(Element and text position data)

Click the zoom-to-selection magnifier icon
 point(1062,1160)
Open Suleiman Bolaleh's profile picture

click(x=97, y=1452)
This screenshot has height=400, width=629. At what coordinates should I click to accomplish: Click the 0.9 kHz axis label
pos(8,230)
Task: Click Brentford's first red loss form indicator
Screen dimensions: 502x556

Task to carry out –
Please return all of the data above, line for line and unchanged.

Finished answer –
Click the zoom-to-selection magnifier icon
 point(1062,1160)
Open Suleiman Bolaleh's profile picture

click(x=97, y=1452)
This screenshot has height=400, width=629. At what coordinates should I click to accomplish: Click the 0.9 kHz axis label
pos(8,230)
Task: Click Brentford's first red loss form indicator
Screen dimensions: 502x556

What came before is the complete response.